The two-dimensional scattergram formed by the side scattered light and the fluorescence was generated by reaction according to the method of example 1, as shown in fig. 8. As can be seen from fig. 8, the leukocyte detection kit provided in this example can accurately classify leukocytes.
Example 9 examination of the Effect of reaction time on discrimination Effect
The reagents were prepared in triplicate as described in example 1, and cells were detected by laser flow method (excitation wavelength 633-635 nm) after treatment for 40 seconds, 60 seconds and 120 seconds, respectively. The fluorescence signal of the cell is measured by a fluorescence detector, and the forward scattered light signal and the side scattered light signal of the cell are measured by a forward scattered light detector and a side scattered light detector, respectively. Two-dimensional scattergrams of the forward scattered light and the side scattered light, and the forward scattered light and the fluorescence are shown in FIG. 9, respectively.
As can be seen from fig. 9, as the incubation time is prolonged, the fluorescence of the leukocyte population is gradually increased, the reaction time is 120 seconds, the leukocyte population can still be effectively distinguished, but the reaction time gradually exceeds the detection range, and when the incubation time is 60 seconds, different leukocytes have a more ideal grouping effect.
Comparative example 1 use of hemolytic agent that disrupts the morphological and structural integrity of leukocytes
Preparing a leukocyte detection kit consisting of:
hemolytic agent:
a first coloring agent:
0.6mg of cyanine compound
Ethylene glycol 20mL
A second coloring agent:
the osmotic pressure was measured according to the method in example 1, and found to be 85 mOsm/kg.
The two-dimensional scattergram formed by reacting and generating side scattered light and fluorescence according to the method of example 1 is shown in fig. 10.
As can be seen from fig. 10, when the hemolytic agent used has too strong hemolytic ability to maintain the morphology and structural integrity of leukocytes, leukocytes cannot be distinguished accurately even when stained with nucleic acid dye and reductive dye.
Comparative example 2
Preparing a leukocyte detection kit consisting of:
hemolytic agent:
a first coloring agent:
cy5.5 Carboxylic acid 0.6mg
Ethylene glycol 20mL
A second coloring agent:
the two-dimensional scattergram formed by reacting and generating side scattered light and fluorescence according to the method of example 1 is shown in fig. 11.
As can be seen from fig. 11, when using the cy5.5 carboxylic acid stain, it is difficult to accurately distinguish leukocytes from both dimensions of fluorescent and reductive dye staining, even though the morphological and structural integrity of the leukocytes is maintained.
Comparative example 3
Preparing a leukocyte detection kit consisting of:
hemolytic agent:
a first coloring agent:
0.6mg of cyanine compound
Ethylene glycol 20mL
A second coloring agent:
basic Red 200mg
10mL of ethanol
Tris-hydrochloric acid buffer (0.05M) 190mL
The two-dimensional scattergram formed by reacting and generating the side scattered light and the fluorescence according to the method of example 1 is shown in fig. 12.

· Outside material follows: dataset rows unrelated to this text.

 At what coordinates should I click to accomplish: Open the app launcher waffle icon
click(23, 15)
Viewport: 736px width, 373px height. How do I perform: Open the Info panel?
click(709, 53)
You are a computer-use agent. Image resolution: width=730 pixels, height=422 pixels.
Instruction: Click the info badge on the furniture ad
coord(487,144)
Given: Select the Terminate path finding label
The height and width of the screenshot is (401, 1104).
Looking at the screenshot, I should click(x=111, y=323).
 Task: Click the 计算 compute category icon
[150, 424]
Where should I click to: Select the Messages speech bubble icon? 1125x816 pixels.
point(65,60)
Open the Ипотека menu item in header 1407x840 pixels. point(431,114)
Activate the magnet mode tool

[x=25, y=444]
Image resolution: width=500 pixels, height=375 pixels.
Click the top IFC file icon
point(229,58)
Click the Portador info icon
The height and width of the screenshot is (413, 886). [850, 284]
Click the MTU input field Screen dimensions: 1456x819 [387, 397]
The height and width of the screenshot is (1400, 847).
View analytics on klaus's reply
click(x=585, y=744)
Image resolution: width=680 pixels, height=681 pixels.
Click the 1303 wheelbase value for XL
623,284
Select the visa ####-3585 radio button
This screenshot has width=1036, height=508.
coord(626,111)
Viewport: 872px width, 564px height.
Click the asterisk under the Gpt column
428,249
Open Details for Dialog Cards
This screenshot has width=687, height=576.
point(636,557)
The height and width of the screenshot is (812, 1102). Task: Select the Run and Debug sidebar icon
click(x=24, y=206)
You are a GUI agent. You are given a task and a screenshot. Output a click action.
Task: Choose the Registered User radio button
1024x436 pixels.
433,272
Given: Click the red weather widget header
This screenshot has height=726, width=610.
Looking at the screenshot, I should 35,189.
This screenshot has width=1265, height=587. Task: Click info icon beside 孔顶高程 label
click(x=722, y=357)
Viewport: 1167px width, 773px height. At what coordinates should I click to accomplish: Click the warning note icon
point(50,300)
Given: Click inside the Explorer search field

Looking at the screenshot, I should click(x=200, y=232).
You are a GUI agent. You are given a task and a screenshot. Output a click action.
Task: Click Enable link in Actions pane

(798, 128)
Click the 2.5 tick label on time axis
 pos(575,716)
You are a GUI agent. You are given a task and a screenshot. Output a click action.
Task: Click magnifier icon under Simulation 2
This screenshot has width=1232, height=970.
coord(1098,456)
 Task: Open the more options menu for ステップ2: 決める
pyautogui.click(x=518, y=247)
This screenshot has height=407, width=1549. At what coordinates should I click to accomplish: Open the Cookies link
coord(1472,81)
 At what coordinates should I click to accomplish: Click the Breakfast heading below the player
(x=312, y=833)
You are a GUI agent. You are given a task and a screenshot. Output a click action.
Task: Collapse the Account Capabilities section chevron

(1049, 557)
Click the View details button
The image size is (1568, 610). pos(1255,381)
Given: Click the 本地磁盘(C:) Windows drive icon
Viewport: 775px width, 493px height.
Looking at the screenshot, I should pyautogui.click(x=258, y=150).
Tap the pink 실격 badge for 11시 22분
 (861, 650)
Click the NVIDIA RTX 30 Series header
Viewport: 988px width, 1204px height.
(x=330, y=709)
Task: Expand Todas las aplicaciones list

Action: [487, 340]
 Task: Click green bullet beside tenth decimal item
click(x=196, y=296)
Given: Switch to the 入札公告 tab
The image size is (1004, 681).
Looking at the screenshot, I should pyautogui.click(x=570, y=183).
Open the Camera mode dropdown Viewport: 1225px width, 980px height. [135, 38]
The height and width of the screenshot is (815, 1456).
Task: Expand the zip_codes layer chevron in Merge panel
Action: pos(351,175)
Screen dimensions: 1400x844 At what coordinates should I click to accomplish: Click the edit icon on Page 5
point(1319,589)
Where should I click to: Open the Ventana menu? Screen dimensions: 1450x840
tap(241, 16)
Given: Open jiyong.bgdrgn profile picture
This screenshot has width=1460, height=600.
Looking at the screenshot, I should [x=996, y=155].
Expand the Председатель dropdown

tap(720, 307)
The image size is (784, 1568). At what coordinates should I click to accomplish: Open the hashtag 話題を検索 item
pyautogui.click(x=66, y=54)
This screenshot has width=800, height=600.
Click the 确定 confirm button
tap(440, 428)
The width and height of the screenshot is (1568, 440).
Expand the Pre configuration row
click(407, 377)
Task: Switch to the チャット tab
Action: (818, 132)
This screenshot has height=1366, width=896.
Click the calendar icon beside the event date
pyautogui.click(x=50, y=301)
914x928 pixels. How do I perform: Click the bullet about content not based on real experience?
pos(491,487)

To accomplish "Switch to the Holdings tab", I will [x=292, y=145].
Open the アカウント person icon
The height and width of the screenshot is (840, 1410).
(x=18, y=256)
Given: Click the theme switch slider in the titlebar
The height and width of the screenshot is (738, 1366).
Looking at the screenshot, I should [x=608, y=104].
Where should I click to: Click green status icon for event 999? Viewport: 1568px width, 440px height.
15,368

As can be seen from fig. 12, when a basic red stain is used for the cell particles, it is difficult to accurately distinguish white blood cells from the two dimensions of lateral scattering of the nucleic acid dye, even though the morphology and structural integrity of the white blood cells are maintained.
Example 10 detection Using a hemolytic agent and a first staining agent of the present invention
Preparing a leukocyte detection kit consisting of:
hemolytic agent:
a first coloring agent:
0.6mg of cyanine compound
Ethylene glycol 20mL
The blood sample was first treated with the hemolytic agent and the first staining agent according to the method described in example 1, and then the treated leukocytes were observed in a bright field, and as a result, as shown in fig. 13, after the treatment with the hemolytic agent and the first staining agent, the morphological structure of the leukocytes was intact in a microscopic bright field, and clear cell membrane, cytoplasm, and nucleus structure were observed. The treated blood samples were then observed under microscopic fluorescence, and as a result, clear fluorescence from the nuclei was observed as shown in FIG. 14.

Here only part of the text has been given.